We have now returned from that mythical place and must cope with the real world of tool selling. It seems as if there is a competitor hiding under every rock. In my 25 years as a toolman, the changes in this business have been astonishing.
In the early days it was the mobile distributor moving almost all the iron on the streets. Then the parts stores thought they should join the party. They were followed closely by the mail-order houses that solicited our customers directly. We all know what came next - the internet with its mind-numbing number of choices. Our final and most recent assault comes from e-Bay. How are we to conduct our business and survive this onslaught?
Our customers have many options, and they come with differing levels of pricing. It's easy for a buyer to check various sources for prices on the same product, and let's face it people, regardless of the name on the side of your truck, we all sell many of the same products. Our client base is becoming more savvy and some have figured out our game. This makes price comparisons alarming in certain situations.
We have heard too frequently how they can buy a tool from XYZ for less than we are offering it to them. This is when you need to shine up your salesperson hat.
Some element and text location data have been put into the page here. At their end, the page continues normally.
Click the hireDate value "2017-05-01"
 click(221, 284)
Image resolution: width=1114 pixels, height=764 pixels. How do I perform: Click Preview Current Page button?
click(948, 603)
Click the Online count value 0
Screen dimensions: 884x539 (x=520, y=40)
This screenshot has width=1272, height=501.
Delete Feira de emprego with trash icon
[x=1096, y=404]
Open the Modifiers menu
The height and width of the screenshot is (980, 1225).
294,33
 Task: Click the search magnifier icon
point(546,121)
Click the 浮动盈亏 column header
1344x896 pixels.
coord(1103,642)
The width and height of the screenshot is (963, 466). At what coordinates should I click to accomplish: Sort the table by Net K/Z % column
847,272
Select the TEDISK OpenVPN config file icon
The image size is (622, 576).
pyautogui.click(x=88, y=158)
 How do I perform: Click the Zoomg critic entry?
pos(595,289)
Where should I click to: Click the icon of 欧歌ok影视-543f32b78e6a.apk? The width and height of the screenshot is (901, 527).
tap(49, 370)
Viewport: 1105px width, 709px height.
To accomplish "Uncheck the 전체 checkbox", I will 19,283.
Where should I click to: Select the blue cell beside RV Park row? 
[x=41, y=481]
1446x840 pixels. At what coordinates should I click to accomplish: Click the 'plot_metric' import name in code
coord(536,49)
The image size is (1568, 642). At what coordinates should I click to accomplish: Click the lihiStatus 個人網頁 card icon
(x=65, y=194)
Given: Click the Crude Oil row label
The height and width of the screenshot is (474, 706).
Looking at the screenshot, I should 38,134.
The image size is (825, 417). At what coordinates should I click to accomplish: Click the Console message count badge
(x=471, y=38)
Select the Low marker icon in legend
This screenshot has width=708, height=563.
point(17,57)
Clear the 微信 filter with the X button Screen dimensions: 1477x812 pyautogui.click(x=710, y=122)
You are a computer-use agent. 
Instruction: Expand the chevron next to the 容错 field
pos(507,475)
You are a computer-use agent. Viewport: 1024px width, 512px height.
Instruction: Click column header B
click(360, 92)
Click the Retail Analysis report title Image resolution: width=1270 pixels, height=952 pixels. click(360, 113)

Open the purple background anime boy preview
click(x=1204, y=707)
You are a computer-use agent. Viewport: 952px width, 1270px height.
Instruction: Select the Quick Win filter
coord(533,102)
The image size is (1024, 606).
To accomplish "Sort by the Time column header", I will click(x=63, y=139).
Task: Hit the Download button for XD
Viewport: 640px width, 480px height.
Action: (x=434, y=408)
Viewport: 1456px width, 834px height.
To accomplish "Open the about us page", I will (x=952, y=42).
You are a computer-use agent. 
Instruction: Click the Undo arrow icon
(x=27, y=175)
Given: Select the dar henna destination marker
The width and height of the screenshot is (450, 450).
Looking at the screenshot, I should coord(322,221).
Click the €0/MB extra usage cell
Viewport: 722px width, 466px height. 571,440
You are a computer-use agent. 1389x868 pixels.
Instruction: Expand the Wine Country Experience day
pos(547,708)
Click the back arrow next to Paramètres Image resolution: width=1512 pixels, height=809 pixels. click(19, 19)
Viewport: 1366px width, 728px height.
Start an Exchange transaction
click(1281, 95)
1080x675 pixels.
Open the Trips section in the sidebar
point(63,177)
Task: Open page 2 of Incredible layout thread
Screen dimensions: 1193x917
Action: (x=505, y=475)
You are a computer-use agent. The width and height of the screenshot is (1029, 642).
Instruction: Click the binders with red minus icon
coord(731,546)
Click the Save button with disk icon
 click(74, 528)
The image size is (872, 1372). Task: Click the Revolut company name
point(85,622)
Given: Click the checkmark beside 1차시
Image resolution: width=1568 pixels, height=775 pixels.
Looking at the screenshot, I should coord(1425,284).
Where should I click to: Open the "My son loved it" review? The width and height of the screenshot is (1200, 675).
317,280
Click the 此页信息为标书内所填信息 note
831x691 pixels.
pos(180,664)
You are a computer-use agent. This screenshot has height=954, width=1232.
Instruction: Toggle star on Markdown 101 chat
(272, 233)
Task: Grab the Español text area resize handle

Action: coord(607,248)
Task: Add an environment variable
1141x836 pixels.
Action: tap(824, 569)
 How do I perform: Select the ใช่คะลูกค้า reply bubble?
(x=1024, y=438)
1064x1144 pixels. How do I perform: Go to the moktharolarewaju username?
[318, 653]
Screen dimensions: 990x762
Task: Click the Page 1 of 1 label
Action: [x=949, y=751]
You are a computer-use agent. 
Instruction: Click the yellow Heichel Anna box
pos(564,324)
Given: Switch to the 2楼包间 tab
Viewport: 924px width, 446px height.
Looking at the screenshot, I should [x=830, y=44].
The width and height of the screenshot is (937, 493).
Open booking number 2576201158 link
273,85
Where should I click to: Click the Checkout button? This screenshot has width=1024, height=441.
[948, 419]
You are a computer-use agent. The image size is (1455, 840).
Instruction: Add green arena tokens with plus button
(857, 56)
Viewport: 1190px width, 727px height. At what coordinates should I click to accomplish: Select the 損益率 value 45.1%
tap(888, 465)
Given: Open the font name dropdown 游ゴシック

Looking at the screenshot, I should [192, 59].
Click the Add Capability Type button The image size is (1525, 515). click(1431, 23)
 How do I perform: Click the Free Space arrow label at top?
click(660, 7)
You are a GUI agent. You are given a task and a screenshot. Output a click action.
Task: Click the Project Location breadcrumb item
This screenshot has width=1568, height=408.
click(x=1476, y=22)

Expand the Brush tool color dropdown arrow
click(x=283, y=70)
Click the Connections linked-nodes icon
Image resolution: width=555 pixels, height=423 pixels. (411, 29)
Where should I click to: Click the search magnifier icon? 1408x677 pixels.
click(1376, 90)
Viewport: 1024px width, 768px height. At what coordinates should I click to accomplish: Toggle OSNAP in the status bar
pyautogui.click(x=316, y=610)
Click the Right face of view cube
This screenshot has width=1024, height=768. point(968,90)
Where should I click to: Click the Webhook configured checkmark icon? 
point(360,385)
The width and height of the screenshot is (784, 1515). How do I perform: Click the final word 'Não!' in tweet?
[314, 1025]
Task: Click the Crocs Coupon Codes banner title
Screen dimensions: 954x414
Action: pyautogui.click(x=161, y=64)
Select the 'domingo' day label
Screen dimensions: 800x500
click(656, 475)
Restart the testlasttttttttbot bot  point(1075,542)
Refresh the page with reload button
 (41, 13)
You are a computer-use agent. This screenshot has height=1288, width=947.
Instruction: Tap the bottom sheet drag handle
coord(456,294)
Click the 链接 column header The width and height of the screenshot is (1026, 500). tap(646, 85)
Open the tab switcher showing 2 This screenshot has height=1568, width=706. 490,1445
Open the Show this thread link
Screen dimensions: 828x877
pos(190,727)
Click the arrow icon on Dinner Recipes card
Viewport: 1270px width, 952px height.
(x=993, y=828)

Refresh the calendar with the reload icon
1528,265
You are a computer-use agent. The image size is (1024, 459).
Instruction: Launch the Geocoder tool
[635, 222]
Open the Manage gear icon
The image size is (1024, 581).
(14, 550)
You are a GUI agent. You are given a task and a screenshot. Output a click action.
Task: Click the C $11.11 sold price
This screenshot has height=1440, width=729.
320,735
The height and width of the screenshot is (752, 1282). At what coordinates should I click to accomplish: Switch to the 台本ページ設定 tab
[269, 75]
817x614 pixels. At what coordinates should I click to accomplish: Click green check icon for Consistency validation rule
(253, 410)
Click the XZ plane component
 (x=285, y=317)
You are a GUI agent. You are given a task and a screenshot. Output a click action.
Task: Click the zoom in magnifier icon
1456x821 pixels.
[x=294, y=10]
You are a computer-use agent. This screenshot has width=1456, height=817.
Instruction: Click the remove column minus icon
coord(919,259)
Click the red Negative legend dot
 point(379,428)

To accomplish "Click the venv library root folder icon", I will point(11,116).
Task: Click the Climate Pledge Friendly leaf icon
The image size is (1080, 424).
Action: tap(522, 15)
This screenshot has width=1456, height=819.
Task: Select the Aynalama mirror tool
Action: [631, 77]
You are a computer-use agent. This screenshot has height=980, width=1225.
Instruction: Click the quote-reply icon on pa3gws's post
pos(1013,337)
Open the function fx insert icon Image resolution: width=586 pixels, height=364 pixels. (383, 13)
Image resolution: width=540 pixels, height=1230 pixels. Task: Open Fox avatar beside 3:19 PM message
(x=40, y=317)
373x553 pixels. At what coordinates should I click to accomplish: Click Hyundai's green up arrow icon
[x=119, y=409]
If it's an item that I know is readily available and identifiable, I clearly state that if seeing it somewhere else for a lower price is going to upset them, they should purchase elsewhere. However, I do point out all the value the mobile distributor brings to the equation.
Service after the sale is a key point to illustrate. What happens when your new tool from XYZ breaks? Last time I checked the internet doesn't stop by to service repairs or honor a warranty!
Normal people who don't ship frequently find the thought of packing it up and sending it out distasteful. A strong asset we bring to the transaction is a quicker resolution to their problems.
Establish a reputation of getting air tool repairs handled rapidly. Do you offer loaner air tools? Having inventory in stock to replace warrantied items builds your value in their minds. If you don't have it when they ask, do all you can to bring it by next week.
While discussing price, make it clear that you take payments, and review the terms you need to make the deal work. You can also point out:
- The obvious expense of running your truck.
- Because you listen to their problems and life issues each week, maybe you're saving them the price of a shrink!
- Also, being an easy place to handle warranties is incredibly valuable to the customer.
- So is showing them new products and offering trade-ins when appropriate.
You won't ever have the lowest price, but if you play the game right, you will bring the most value to the table. If you do your job and point out the tangible benefits of buying from you, then the price objection becomes insignificant.
Rest assured that after someone has a negative experience purchasing on price alone, they will be back if what you provide tips the scales accordingly. Sometimes we have to reiterate what's in it for the customer.